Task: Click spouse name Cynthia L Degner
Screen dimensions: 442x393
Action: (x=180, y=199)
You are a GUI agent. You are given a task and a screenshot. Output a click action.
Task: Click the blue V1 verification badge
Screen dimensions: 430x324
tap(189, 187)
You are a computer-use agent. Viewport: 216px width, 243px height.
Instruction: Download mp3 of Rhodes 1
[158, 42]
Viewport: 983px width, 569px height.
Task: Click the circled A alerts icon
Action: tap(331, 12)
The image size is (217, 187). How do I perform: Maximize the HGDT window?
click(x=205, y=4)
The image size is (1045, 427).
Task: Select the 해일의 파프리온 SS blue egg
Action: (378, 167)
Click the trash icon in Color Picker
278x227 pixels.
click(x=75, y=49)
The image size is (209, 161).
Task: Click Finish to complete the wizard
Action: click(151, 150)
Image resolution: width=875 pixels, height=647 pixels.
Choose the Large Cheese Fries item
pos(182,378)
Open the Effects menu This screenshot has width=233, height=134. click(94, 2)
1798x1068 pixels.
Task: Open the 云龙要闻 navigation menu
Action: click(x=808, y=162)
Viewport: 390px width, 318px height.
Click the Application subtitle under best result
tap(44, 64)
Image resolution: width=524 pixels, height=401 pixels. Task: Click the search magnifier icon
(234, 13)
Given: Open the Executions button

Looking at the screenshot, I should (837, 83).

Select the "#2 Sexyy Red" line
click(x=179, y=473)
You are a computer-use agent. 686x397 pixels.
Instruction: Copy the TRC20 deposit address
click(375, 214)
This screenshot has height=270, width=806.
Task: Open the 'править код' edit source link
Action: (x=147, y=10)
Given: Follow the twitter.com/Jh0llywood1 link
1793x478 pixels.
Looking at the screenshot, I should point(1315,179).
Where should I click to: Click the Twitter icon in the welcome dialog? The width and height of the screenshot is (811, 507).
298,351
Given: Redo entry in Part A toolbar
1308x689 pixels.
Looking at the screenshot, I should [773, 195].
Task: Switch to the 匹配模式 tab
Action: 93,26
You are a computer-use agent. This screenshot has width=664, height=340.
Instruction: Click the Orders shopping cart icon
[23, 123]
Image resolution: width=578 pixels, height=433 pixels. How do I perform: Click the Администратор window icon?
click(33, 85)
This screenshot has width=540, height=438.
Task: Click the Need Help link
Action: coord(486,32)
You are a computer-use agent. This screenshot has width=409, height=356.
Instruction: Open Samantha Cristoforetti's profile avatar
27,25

──────────

• PROMPT:
Wherever the word "computer" turns up in the records, copy out the line it is on.

• REPLY TO THE TASK:
You are a computer-use agent. Viewport: 216px width, 243px height.
You are a computer-use agent. 686x397 pixels.
You are a computer-use agent. This screenshot has width=664, height=340.
You are a computer-use agent. This screenshot has width=409, height=356.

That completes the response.